TOMASO DA MODENA BIOGRAPHY

 

Tomaso Barisini, known as Tomaso da Modena, was born in Modena between 1325 and 1326 and was an active painter in northern Italy between 1350 and 1375, particularly in Modena and Bologna. 

It is assumed that his artistic technique was conceived under the influence of Vitale from Bologna and Simone Martini like other artists who had worked on the paintings of San Petronio in Bologna. 

There is little information about his artistic activity before 1352: there are some works in Emilian    Museums, in particular an altar decoration in Bologna and a Fresco in Modena, then relocated to the Church of Sant’Agostino. 

In 1352 he was commissioned by the Dominicans, to represent the history and glory of their Order in the Chapter House of the convent of San Niccolò. With this collection of portraits, the painter depicts the most illustrious members of the congregation: from Domenico di Guzman to Thomas Aquinas.

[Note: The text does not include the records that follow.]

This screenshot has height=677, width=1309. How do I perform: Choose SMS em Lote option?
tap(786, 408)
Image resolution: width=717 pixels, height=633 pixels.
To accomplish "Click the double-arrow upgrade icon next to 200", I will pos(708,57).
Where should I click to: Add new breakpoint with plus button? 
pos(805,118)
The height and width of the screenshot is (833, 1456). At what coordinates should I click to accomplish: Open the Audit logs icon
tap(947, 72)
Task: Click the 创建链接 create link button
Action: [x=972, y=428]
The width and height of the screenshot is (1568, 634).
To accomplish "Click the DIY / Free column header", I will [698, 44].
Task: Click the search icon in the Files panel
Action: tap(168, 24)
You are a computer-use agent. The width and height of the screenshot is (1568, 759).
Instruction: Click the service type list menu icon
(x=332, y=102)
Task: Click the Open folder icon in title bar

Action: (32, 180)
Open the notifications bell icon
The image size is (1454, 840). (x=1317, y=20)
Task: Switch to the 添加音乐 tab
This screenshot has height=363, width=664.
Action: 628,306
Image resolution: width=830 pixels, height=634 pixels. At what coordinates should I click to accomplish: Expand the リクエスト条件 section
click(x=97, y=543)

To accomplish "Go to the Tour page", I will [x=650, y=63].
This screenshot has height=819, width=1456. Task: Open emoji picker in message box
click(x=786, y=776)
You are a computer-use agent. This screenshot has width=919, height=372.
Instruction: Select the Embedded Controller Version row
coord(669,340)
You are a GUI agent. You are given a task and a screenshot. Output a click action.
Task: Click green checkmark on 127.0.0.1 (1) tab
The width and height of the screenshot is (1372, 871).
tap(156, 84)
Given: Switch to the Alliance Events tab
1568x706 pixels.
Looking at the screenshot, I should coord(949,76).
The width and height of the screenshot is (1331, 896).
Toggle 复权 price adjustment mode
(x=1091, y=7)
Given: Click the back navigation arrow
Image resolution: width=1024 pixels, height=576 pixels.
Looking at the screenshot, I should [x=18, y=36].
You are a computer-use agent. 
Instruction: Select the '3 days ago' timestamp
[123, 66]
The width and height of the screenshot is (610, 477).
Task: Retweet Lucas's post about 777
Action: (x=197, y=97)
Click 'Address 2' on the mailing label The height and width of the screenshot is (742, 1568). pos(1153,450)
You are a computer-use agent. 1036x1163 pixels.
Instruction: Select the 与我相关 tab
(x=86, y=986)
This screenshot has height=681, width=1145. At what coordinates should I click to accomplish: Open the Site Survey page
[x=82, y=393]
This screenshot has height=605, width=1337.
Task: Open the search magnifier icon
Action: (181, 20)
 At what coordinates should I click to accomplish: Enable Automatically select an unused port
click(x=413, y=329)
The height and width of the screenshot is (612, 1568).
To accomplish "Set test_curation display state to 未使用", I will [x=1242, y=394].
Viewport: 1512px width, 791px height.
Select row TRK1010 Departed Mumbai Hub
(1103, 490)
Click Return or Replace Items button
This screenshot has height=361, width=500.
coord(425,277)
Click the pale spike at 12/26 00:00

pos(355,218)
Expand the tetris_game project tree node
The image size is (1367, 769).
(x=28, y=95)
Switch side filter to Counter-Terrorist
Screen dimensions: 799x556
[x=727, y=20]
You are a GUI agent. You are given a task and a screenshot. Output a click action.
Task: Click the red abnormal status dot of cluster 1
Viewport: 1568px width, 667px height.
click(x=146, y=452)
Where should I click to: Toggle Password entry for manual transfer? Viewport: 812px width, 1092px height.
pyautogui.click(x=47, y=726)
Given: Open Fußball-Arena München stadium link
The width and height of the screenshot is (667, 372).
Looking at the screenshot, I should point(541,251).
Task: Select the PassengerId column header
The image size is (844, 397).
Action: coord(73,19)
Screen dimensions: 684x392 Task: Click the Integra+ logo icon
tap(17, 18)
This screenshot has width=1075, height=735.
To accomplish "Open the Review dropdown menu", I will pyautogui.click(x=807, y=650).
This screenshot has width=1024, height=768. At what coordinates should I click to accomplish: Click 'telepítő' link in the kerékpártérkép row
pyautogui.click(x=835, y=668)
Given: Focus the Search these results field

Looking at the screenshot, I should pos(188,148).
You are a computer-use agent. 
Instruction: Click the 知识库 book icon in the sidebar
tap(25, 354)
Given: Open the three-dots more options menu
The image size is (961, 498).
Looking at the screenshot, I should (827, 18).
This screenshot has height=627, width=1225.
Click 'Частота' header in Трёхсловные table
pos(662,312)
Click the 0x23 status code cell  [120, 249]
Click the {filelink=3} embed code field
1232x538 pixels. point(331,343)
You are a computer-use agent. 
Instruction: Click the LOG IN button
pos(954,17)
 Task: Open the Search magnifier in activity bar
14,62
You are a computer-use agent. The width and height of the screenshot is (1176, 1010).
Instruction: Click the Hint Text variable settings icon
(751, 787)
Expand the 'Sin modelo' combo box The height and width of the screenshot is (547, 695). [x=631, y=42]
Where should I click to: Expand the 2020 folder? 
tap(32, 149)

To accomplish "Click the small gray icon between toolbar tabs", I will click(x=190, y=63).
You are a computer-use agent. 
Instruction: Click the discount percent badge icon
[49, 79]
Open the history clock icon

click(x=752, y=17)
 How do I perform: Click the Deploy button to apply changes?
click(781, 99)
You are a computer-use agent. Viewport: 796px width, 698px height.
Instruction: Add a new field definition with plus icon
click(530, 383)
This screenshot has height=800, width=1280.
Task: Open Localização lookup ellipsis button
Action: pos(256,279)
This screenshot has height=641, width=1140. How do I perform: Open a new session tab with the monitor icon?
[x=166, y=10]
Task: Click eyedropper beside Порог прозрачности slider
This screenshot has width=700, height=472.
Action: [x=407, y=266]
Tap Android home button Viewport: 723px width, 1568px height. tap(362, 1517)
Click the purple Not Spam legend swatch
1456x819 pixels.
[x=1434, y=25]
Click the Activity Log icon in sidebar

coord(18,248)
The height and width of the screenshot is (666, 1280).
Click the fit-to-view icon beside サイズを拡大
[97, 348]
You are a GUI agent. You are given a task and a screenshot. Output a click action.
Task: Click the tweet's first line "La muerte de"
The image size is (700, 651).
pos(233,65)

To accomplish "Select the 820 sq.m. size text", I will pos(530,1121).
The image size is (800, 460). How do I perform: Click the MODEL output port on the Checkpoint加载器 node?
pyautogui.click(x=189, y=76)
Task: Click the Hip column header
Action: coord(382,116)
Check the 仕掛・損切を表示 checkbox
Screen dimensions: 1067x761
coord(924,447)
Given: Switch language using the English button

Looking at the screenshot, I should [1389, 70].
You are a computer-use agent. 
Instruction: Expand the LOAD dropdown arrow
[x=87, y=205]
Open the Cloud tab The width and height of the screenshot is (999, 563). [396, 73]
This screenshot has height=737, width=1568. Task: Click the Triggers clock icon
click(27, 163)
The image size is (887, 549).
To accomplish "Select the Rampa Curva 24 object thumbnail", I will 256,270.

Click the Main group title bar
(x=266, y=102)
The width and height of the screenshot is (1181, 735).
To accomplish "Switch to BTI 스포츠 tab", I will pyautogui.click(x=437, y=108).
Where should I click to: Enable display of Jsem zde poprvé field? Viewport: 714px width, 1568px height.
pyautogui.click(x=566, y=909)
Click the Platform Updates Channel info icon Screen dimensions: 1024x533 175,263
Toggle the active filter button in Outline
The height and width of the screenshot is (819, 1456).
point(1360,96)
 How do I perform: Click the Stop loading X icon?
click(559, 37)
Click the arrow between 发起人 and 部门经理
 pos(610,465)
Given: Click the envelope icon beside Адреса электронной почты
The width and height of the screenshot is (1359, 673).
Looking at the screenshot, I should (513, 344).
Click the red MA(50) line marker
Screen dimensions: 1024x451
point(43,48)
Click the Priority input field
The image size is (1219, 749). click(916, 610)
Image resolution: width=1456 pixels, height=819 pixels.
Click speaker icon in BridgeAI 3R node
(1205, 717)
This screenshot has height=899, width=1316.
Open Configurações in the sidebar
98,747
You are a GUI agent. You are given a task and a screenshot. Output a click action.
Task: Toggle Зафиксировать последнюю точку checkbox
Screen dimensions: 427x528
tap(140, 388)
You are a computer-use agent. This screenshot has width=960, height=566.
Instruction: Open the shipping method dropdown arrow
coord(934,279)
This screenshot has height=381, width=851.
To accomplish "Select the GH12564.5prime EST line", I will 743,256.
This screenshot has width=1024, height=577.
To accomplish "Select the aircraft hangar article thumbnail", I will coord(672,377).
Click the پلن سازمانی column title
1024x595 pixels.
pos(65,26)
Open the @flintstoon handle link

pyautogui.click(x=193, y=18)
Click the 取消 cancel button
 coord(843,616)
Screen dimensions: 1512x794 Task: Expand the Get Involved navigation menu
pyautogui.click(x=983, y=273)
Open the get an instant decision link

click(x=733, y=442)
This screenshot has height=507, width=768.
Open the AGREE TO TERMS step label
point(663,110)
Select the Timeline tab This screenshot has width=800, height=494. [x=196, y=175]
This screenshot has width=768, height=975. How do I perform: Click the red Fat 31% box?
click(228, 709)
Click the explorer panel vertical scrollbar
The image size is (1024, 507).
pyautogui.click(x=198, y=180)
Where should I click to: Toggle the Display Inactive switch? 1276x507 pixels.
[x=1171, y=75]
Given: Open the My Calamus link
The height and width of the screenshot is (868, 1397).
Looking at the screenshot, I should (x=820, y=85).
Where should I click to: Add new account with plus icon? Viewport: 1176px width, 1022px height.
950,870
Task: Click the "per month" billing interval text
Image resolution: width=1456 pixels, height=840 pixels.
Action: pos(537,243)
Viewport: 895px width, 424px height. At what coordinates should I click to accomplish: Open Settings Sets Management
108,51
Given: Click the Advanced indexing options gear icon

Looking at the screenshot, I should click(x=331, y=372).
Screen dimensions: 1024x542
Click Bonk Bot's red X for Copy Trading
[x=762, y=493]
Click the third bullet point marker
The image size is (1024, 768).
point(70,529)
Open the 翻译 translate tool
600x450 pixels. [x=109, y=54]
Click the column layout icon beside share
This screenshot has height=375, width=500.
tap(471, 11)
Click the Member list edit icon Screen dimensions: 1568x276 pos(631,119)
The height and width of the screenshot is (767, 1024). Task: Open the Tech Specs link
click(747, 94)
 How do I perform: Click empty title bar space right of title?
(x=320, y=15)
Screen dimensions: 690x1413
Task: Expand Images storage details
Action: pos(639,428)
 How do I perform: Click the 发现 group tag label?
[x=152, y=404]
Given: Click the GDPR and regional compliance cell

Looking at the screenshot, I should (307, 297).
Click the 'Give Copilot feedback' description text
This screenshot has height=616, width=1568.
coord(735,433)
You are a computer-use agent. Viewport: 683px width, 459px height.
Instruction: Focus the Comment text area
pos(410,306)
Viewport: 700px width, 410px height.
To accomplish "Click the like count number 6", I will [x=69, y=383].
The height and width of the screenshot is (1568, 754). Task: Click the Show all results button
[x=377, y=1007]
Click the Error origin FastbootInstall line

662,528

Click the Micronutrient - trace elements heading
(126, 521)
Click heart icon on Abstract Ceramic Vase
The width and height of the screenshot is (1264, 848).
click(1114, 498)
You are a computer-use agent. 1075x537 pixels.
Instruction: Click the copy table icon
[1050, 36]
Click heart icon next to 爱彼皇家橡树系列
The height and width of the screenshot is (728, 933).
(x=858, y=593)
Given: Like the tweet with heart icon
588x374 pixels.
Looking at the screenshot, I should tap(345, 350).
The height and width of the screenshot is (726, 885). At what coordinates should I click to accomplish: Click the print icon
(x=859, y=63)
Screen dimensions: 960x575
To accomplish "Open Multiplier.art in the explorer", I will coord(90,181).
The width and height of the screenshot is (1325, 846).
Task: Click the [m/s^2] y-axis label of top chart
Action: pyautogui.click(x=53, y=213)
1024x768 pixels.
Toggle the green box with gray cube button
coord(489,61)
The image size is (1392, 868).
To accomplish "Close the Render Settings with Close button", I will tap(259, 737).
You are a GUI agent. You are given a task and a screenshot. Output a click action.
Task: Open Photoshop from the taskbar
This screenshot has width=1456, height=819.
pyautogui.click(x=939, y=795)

This work is essential and a turning point, not only for the artist’s style, but for the whole Venetian and Po area, immediately involved in the visual effectiveness of portraits that conceal a careful psychological analysis of each character. In the church, Tomaso also frescoes a Saint Jerome in his studio and a triptych with San Romualdo, Sant’Agnes and the Baptist.

Shortly after, between 1356 and 1357, he paints the Stories of Saint Ursula in the homonymous apse chapel of the destroyed church of Santa Margherita. The nature of the tale, along with the choice of a mythical theme loaded of meaning for courtly culture, suggests the clients were the Gaudenti Knights, an aristocratic religious-military order very present in Treviso in the second half of the 14th century.  

Other works attributed to him in the Treviso area are: “Madonna and Saints” in the Church of San Francesco, two paintings located on a column of the Church of San Niccolò and “Madonna with Child” in the Church of Santa Lucia.

In 1358 his presence is documented in Modena: the cycle of frescoes of the Chapel Gonzaga in the Church of San Francesco in Mantua are attributed to him.
In these brilliant and turbulent stories, Tomaso’s artistic character is enhanced: a total lack of interest in the definition of space is opposed to a plastic and emotional attachment to the matter of things, the spaces that radiate from the bodies and the tensions that the tale arouses. Tomaso’s is an art that explains the reality of events far from iconic conventions.